Thursday, June 1, 2023
HomeFashionPetar Petrov Fall 2023 ready-to-wear collection

Petar Petrov Fall 2023 ready-to-wear collection

I’ve been an admirer of Petar Petrov’s work since Vogue Runway started his collections nearly five years ago – his cut for everyday chic, easy to wear and impossible not to draw attention to – wear Dress, his silhouette was unadorned and simple—but when I hopped on a Zoom call with him last week to discuss the collection, I realized not only hadn’t we met, I didn’t even know what he looked like. It’s a rare experience at this moment in fashion, when personal branding is omnipotent and social media makes us feel like we’re living or dying, and a good reminder that a designer’s real work is in the studio, not the on their feed. You can build a business without celebrities, influencers or fashion shows.
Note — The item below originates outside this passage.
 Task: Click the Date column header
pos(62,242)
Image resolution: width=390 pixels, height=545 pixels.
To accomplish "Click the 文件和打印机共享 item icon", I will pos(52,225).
That’s exactly what Petrov has been doing quietly and steadily throughout the pandemic in his hometown of Vienna. “Our fashion is largely about conversation,” he said on Zoom. “We work very emotionally. It’s always about the evolution of the work and who we think of as women.” The evolution is at the waistline, which he achieves not in polyester but in silk mesh. Cropped silhouettes are new here — hemlines have been on the rise since the end of the COVID lockdown — but he also showed deconstructed color-block slip dresses, which are a huge part of his vocabulary. “I like that they feel like you can slide right in and it’s not tight. I like the freedom of movement that is created,” he says.

Petrov is picky about his fabrications. The silk corduroy comes from Japan—“it’s sharp, and I like the sharpness of the cut,” he says. Denim is also Japanese, and he shows it in two ways, one with skinny skinny jeans and the other with masculine oversized jeans. Petrov, though discerning, was not authoritarian. This goes back to the idea of ​​collections as conversations. He looks at his friends—including Elfie Semotan, photographer and favorite model of Petrov’s fellow Austrian Helmut Lang—and he listens to them too.

The hero piece was a coat he showed in Harris tweed and street leather: a very loosely cut trench coat, proportioned almost like a cape, with wide sleeves that better knead to the elbows. It is impossible not to notice every day.